— Input records —
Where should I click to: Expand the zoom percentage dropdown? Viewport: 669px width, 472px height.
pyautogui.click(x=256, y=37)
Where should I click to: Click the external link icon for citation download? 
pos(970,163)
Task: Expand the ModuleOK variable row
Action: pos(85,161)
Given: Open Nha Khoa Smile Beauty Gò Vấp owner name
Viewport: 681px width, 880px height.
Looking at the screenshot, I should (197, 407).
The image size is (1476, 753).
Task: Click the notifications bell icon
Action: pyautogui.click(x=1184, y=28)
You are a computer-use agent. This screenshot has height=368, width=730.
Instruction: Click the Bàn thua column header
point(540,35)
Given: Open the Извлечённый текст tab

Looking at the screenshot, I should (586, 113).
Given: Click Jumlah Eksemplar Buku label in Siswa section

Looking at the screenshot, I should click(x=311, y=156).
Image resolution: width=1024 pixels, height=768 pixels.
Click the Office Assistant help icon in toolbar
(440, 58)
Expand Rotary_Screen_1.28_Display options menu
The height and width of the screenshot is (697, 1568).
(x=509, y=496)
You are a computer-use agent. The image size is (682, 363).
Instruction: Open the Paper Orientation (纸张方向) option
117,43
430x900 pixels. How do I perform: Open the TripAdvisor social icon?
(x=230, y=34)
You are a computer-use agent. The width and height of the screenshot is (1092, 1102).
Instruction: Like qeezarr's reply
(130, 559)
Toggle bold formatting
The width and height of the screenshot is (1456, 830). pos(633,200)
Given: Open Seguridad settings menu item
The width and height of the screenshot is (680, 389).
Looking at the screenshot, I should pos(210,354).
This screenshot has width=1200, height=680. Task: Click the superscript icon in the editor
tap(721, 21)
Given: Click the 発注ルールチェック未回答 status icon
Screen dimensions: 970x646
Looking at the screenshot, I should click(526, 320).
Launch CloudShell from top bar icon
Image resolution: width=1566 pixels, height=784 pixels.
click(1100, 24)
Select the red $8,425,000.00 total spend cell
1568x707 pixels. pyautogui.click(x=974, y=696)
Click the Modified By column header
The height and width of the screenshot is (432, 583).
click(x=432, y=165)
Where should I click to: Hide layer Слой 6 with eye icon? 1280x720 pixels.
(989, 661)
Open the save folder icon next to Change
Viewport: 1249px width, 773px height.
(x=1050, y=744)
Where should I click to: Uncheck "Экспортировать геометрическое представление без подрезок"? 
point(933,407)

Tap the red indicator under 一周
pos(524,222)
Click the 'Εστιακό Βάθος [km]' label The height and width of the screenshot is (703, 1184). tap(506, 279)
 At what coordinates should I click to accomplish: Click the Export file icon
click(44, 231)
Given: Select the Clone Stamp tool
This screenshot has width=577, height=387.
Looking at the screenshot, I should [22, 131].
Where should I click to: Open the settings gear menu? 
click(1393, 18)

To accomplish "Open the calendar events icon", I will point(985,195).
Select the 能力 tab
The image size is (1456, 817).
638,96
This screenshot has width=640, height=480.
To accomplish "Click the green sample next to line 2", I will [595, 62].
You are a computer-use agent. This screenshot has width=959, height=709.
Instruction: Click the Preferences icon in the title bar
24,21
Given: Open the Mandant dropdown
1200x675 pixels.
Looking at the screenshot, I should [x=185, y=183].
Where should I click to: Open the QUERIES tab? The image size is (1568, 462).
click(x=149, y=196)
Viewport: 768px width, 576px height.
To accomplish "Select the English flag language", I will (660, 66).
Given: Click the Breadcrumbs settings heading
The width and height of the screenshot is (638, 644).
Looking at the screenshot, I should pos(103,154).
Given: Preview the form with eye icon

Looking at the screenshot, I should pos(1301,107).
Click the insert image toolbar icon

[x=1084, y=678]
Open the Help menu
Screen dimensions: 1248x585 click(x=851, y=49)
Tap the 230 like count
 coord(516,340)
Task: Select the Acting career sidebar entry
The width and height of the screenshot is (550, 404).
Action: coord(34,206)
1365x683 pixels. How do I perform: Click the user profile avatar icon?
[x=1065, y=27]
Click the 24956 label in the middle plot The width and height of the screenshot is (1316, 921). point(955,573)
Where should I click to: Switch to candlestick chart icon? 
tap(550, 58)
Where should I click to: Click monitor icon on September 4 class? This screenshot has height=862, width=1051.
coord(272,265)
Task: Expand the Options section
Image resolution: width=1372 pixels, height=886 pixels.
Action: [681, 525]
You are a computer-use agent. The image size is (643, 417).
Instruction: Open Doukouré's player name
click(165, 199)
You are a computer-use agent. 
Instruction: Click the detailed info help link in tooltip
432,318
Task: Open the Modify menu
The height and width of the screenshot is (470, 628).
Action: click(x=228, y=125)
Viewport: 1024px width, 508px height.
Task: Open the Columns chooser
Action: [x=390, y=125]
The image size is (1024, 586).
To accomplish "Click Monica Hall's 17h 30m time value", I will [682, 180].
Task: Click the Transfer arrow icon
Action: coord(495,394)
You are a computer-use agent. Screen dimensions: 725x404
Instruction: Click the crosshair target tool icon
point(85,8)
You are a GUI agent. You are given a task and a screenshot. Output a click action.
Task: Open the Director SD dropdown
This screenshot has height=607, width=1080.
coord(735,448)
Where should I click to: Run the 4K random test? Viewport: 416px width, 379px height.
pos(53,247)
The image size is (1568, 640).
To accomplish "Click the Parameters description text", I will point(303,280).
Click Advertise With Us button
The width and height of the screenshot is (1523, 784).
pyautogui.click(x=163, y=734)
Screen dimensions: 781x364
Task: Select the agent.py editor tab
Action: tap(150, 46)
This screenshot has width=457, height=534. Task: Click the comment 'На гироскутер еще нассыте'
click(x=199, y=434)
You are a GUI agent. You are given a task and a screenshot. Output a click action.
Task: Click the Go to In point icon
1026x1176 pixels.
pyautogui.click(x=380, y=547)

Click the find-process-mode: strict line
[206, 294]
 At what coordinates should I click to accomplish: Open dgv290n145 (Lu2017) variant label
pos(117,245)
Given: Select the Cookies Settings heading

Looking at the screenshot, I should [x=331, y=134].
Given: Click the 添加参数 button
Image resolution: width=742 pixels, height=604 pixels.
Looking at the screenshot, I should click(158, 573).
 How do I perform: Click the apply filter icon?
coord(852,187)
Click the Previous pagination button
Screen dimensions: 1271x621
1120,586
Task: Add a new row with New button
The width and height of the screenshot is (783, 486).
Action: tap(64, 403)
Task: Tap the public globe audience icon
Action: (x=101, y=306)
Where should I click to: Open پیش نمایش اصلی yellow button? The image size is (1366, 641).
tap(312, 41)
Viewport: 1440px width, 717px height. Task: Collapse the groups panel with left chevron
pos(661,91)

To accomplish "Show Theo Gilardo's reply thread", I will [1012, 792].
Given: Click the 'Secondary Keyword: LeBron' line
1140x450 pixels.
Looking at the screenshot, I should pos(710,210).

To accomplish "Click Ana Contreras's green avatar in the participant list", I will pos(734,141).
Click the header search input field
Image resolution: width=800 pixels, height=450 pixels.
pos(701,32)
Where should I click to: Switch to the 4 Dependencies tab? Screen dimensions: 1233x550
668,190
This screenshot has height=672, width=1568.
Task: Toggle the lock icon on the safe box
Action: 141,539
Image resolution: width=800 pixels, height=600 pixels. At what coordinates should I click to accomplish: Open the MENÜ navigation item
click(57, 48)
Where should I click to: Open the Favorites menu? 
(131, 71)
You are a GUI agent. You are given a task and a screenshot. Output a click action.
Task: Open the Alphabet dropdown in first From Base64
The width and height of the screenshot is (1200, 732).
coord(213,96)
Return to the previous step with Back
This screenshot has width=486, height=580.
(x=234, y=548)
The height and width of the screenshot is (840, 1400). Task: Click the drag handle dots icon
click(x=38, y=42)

— Your instructions —
Lines containing the word "computer" must all be returned from the material above.

— Written response —
You are a computer-use agent. This screenshot has height=368, width=730.
You are a computer-use agent. The image size is (682, 363).
You are a computer-use agent. The width and height of the screenshot is (1092, 1102).
You are a computer-use agent. This screenshot has width=959, height=709.
You are a computer-use agent. The image size is (643, 417).
You are a computer-use agent. 
You are a computer-use agent. Screen dimensions: 725x404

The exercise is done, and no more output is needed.